In the post-Spice Girls pure pop boom, the all-singing, all-dancing S Club 7 came to epitomise a certain turn of the millennium optimism. Their songs were peppy, sugary and loaded with gleeful generalities about reaching for the stars and forgetting about your cares. For the majority of their lineup, and for most of the pop stars at the time, landing a place in a pop act was the fulfilment of a childhood dream, or the perfect chance to escape a mundane job. S Club member Bradley McIntosh, for example, was working in a Pizza Hut when he got the call. For Paul Cattermole, the band’s most enigmatic member, who died on 6 April aged 46, there was no clamouring for an audition. He was scouted at his musical theatre school – at a time when his first rock band were playing small shows – and thrust into the world of pop.
Even in the group’s official book, 7 Heaven, released in 2001 after the band had scored seven Top 3 singles in a row and starred in three hugely successful CBBC TV shows, Cattermole’s description of being picked for the band is matter-of-fact: “I was asked to audition for the band and I got in – it’s as simple as that!”
Pieced together by Simon Fuller (the S in the name refers to him), while the svengali was still licking his wounds following his sacking by the Spice Girls, each member of the band had a role to play. While Jo O’Meara and McIntosh handled the majority of the vocals, Cattermole’s role – outside of being a roguish Smash Hits heartthrob with a goatee – was to be “enthusiastic”, as he put it in a 2019 interview with the Guardian. The restrictive nature of the pop machine would often rub up against Cattermole’s desire for something more: “Top of the Pops magazine, Smash Hits, all this sort of stuff was massive: ‘So Paul, what’s your favourite colour?’ Please! Ask me about the theory of relativity!”
Described in 7 Heaven as “a bit of thinker”, he was often the one who cared about the band’s perception. After the excellent, disco-tinged Don’t Stop Movin’ earned them a slither of credibility – helped by Cattermole, McIntosh and Jon Lee being arrested for smoking weed in central London, leading to copious “Spliff Club 7” headlines – it was Cattermole, realising the chance the band had to move beyond DayGlo kid-friendly pop, who pushed for the follow-up single to be equally as exciting. He didn’t get his way.
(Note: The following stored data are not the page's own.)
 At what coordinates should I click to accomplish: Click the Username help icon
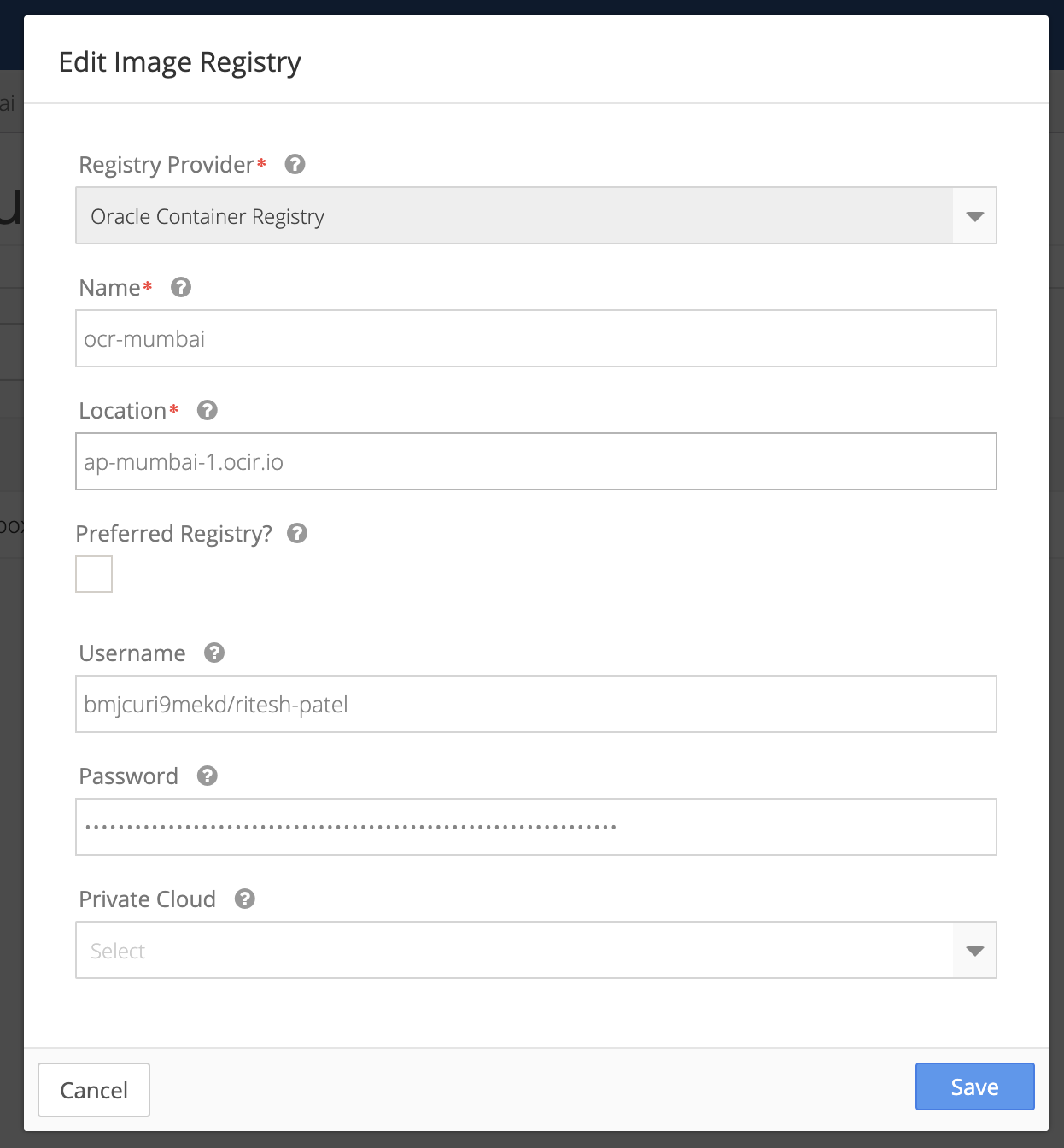[x=213, y=653]
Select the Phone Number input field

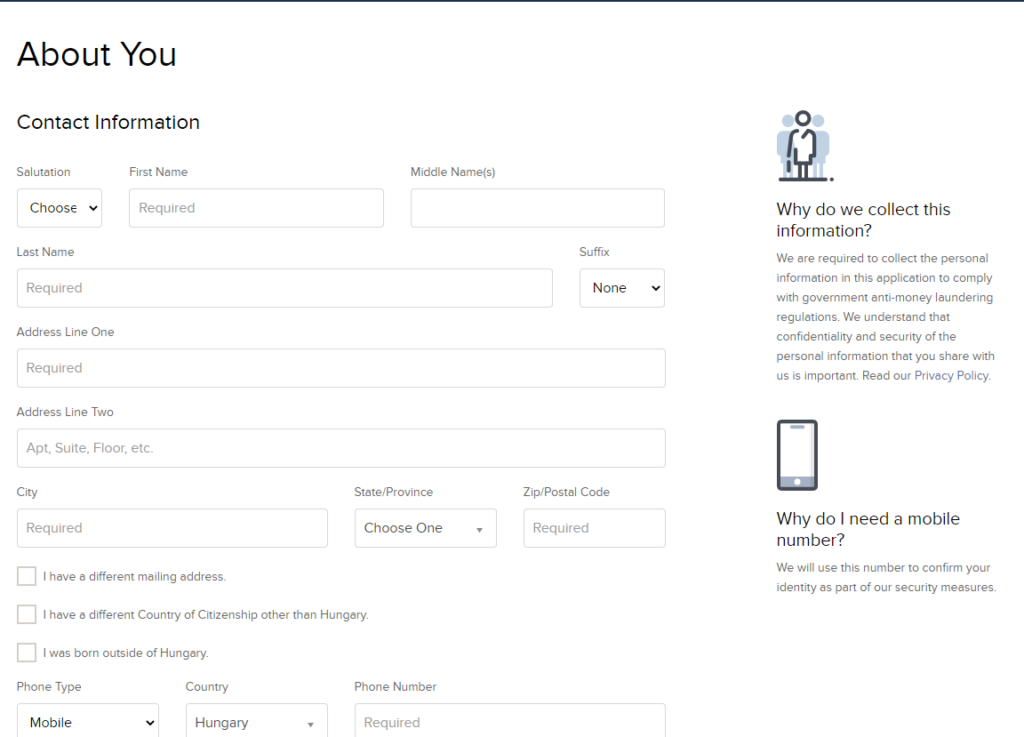pyautogui.click(x=509, y=721)
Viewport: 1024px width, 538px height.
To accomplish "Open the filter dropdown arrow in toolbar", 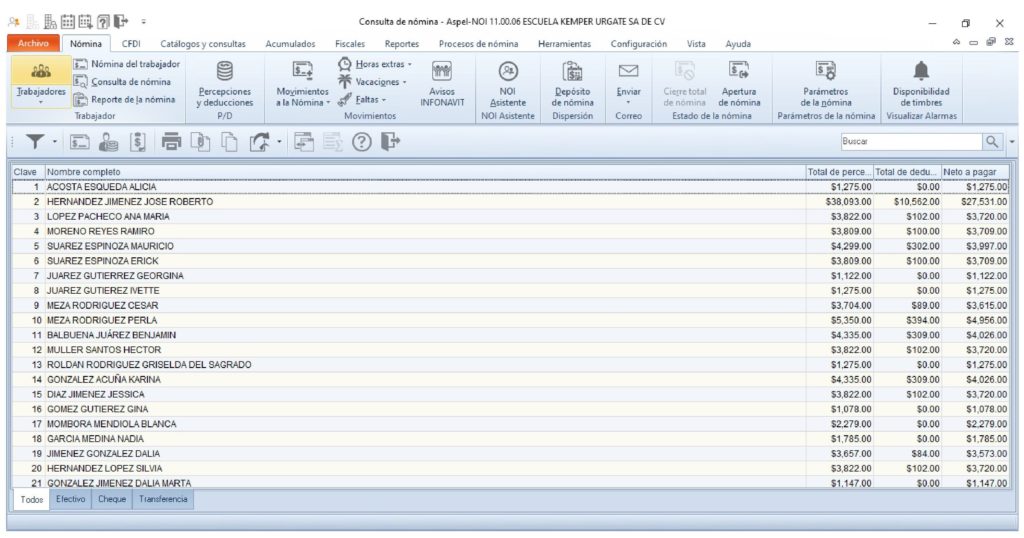I will click(55, 142).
Speaking to me for a book about the pop of the era, former Smash Hits journalist Hannah Verdier told me Cattermole cared more than most of his peers about the industry around the band: “When they did Don’t Stop Movin’, we were at the TV show CD:UK and Paul was telling everyone it was behaving like a No 1 record. He was going into the mechanics of it.”
Perhaps it was inevitable that, in 2002, after three albums in three years, two Brit awards, the spin-off TV shows and the spin-off mini-me band S Club Juniors, Cattermole hopped off the S Club 7 conveyor belt. Keen to focus on his pre-S Club nu-metal project Skua, he told the Sun he wanted “a change musically”. Unfortunately, success was fleeting and Skua split a year later, only for another reunion in 2014 to be scuppered by the return of S Club 7 and a subsequent arena tour.
The money made from that tour, Cattermole revealed in 2018, was used to cover his spiralling debts. He also revealed he’d tried to sell both of his Brit awards on eBay. After dabbling in radio, theatre and tarot reading, Cattermole was due to reunite with S Club 7 again later this year for a sold-out arena tour marking the band’s 25th anniversary.
It sometimes seemed that Cattermole felt his life had been overly defined by S Club 7. “It was five years of my life,” he told The Guardian in 2019. “I definitely thought, when I was 20, that by the time I was 40 it would be a done thing. And it’s not … I’ve been answering S Club questions for 20 years.”
But as the band’s unknowable entity, there was something magnetic about him. Vibrant on stage but quiet off, cheeky but also deadly serious, he played every great pop band’s best role: the wild card. “It is so important to remember how great so many things about the band were,” he said in 2019, aware of the nostalgia he instilled in a generation of young pop fans now all grown up. “That time in people’s lives. That optimistic time.”